Tuesday, January 09, 2007

Credit Card Interchange Fees Draw Criticism and Concern at CES (WayTooHigh.com)

Visa and MasterCard seen as major culprits in predatory credit card processing fees and practices

January 9, 2007, (Las Vegas, NV)—Credit card interchange fees and abusive practices were discussed at the 40th annual Consumer Electronics Show being held in Las Vegas, NV this week.

At the "Photography Fights Back!" panel discussion today, Mitch Goldstone, the president and CEO of 30 Minutes Photos Etc., discussed the challenges that face many business owners and consumers who use credit cards for purchases and payments. Interchange fees are a percentage of each transaction that Visa® and MasterCard® member banks collect from merchants every time their credit or debit cards are used to pay for a purchase.

The fee varies with the type of merchant transaction but the average is nearly 2 percent for most credit card purchases. Goldstone, in his comments, called on members of the house and Senate to seriously consider the potential benefits of oversight and regulation of these fees.

Speaking from the Venetian Hotel, where educational sessions for the Consumer Electronics Show is taking place, Goldstone commented, “What Visa and MasterCard are doing hurts the merchant, the consumer and in reality, the country. I find it ironic that we are here at the 40th anniversary of the Consumer Electronics Show and that the bulk of the products here will be purchased with credit cards that operate through a 1960’s fee structure.”
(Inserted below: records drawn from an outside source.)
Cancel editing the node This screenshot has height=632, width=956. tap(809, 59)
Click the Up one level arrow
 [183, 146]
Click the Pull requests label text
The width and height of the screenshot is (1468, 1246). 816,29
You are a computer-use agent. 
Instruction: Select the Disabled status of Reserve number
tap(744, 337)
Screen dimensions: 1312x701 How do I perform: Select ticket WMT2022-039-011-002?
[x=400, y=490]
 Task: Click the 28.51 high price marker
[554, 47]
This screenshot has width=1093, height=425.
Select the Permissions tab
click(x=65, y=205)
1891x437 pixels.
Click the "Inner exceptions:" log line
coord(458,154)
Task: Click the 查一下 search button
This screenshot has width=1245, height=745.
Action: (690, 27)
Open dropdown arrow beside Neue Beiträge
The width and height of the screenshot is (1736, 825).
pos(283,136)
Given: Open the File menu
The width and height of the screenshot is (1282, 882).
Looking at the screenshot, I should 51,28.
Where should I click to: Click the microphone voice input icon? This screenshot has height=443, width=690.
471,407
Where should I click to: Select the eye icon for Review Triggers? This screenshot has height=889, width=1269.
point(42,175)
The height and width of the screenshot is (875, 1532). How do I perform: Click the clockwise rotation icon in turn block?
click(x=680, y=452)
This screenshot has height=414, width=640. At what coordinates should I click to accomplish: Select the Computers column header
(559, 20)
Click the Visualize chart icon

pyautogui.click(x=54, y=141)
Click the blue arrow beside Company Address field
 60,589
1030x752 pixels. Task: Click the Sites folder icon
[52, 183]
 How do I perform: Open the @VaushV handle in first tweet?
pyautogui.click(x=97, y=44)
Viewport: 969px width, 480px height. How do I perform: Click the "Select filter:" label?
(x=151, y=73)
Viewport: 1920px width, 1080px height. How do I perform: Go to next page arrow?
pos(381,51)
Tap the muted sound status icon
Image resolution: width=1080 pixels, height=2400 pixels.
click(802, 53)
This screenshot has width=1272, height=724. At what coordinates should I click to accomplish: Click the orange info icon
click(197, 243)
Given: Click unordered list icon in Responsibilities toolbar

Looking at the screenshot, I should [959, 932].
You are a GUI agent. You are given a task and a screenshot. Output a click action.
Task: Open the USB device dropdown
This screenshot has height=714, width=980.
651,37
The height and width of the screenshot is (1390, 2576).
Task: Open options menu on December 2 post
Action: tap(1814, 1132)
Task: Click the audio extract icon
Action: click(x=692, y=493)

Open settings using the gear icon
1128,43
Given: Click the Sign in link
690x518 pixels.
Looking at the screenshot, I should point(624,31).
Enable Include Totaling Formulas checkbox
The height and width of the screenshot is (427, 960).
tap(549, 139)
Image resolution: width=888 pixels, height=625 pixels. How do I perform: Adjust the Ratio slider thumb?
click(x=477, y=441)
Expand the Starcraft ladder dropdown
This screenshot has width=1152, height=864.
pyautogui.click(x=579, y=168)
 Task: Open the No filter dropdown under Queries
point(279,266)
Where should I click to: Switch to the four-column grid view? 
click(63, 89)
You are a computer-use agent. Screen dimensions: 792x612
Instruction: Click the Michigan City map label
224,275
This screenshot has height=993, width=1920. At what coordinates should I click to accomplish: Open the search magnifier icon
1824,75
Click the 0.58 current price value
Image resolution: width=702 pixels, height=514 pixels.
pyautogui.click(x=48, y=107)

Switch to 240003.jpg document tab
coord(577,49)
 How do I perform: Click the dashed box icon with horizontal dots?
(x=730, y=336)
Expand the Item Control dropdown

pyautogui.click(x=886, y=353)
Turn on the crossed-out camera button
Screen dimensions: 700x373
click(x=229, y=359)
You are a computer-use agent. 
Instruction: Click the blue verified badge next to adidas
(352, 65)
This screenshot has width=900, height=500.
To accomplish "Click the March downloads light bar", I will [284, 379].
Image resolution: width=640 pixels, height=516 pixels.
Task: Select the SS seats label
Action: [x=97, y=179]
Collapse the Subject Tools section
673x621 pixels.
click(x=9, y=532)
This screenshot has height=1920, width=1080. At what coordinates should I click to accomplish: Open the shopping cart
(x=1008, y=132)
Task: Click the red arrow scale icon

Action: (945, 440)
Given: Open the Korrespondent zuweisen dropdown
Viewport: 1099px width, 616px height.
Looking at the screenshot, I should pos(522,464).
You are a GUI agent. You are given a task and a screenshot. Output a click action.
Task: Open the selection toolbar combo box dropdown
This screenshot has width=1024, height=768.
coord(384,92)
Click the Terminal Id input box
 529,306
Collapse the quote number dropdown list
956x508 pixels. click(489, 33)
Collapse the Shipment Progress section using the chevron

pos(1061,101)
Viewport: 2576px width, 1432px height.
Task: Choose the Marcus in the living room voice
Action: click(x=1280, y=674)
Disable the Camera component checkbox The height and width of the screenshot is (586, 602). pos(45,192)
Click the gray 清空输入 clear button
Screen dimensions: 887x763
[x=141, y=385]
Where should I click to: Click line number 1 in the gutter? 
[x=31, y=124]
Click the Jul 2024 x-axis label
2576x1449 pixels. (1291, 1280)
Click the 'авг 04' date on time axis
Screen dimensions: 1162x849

In 2005, U.S. consumers paid more than $30 billion in interchange fees when using MasterCard and Visa cards, double the amount they paid in ATM fees and late fees combined. Another odd aspect of interchange fees is that the United States pays the highest rate despite having the most advanced technology. For example, United Kingdom consumers pay roughly half the U. S. consumer rate, and Australian consumers pay a third. A recent survey also discovered that the United States and Canada are the only countries that have seen recent increases in interchange fees. Fees in the U.S. are among the highest for any industrialized nation and more than double many other countries.

“It’s no coincidence that U.S. consumers pay the highest rate as they are the most active card users. Other countries have recognized that the interchange fee is a hollow, almost punitive, processing fee that doesn’t cover any provided service,” said Goldstone, who is a lead plaintiff and class representative in the multi-billion dollar antitrust class-action litigation against Visa and MasterCard. “It made sense in the 60s, 70s and maybe even the 80s when paper transactions and human interactions and approvals were the norm. Today, the same transactions are approved and funds delivered within seconds, therefore there is no need or rationale for the fee.”

In an example of how interchange fees function, imagine a consumer making a $100 purchase with a credit card. For that $100 item, the retailer would get approximately $98. The remaining $2, known as the merchant discount or interchange (which is actually a fee), gets divided up. About $1.75 would go to the card issuing bank and $0.25 would go to the retailer's bank. Under the current structure, these fees are an unnecessary tax on merchants, consumers and burden economic growth.

Goldstone is also co-editor of WayTooHigh.com – The Credit Card Interchange Report which provides international daily news and community updates on interchange issues.